BEGIN LISTED RECORDS

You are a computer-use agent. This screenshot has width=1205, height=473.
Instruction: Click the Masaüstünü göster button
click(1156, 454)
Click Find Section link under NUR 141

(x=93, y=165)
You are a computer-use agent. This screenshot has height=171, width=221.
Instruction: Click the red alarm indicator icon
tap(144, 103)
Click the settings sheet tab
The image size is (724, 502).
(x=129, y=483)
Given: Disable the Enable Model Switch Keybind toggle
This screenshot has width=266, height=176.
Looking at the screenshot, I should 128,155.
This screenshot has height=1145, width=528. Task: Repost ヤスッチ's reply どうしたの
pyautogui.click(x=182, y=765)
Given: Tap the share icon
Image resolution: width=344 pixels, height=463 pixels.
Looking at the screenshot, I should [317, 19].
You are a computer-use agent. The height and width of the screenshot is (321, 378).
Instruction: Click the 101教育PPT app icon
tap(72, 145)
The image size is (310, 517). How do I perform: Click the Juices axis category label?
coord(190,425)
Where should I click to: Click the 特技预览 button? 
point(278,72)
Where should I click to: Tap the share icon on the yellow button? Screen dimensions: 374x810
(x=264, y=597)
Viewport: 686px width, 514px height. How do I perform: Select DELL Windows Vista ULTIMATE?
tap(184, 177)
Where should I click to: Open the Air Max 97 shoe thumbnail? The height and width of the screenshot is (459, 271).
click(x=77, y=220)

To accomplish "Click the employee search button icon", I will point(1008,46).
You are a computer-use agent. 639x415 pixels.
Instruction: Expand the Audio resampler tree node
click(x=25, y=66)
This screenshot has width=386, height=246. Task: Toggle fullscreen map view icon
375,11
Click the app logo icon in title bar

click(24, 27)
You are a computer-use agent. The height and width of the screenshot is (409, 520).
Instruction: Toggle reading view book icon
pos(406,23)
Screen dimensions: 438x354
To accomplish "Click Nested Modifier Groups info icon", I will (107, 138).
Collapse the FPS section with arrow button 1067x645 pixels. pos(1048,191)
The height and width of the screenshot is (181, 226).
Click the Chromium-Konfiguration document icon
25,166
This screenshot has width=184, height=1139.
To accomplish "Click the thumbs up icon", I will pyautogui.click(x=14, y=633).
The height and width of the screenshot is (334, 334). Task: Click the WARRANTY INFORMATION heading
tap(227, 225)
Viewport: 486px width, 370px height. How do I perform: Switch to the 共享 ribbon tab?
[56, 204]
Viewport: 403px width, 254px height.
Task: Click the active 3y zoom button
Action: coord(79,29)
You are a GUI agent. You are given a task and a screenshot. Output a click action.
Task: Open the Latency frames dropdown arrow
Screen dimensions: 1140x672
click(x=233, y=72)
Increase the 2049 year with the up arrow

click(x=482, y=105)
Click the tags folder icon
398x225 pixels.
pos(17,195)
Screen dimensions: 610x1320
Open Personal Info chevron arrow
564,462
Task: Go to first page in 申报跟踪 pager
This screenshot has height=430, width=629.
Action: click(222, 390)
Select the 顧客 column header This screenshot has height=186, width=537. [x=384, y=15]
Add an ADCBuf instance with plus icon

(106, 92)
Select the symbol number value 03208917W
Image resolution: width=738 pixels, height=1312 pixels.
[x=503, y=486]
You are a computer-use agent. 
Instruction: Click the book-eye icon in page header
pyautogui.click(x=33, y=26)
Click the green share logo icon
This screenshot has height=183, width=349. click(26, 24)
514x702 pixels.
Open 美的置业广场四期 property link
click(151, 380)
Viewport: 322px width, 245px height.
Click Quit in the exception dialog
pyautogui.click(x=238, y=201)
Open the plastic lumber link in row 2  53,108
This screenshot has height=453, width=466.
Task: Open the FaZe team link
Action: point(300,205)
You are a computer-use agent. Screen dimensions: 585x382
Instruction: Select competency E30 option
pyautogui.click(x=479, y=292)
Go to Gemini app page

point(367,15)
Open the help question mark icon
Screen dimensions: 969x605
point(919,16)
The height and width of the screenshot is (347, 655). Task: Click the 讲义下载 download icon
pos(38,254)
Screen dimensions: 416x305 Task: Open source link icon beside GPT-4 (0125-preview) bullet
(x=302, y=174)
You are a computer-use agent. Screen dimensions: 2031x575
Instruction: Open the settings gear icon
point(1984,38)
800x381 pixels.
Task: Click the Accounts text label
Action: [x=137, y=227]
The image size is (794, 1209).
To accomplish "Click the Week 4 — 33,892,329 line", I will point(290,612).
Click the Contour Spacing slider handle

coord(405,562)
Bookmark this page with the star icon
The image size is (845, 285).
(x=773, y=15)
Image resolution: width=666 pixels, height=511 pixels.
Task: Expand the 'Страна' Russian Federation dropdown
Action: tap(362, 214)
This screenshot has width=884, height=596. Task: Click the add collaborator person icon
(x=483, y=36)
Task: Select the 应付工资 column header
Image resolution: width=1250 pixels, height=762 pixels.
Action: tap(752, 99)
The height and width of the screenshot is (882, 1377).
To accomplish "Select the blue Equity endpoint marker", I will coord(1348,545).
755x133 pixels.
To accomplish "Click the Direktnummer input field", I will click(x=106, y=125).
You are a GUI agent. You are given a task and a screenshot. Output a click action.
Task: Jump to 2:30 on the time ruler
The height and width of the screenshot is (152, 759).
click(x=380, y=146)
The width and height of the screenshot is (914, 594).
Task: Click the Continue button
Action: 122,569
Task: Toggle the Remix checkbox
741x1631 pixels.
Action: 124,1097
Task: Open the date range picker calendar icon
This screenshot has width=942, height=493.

END LISTED RECORDS

→ WHAT IS EXPECTED
Show every line of the data that includes the string "column".

→ PROBLEM SOLUTION
Select the 顧客 column header This screenshot has height=186, width=537. [x=384, y=15]
Task: Select the 应付工资 column header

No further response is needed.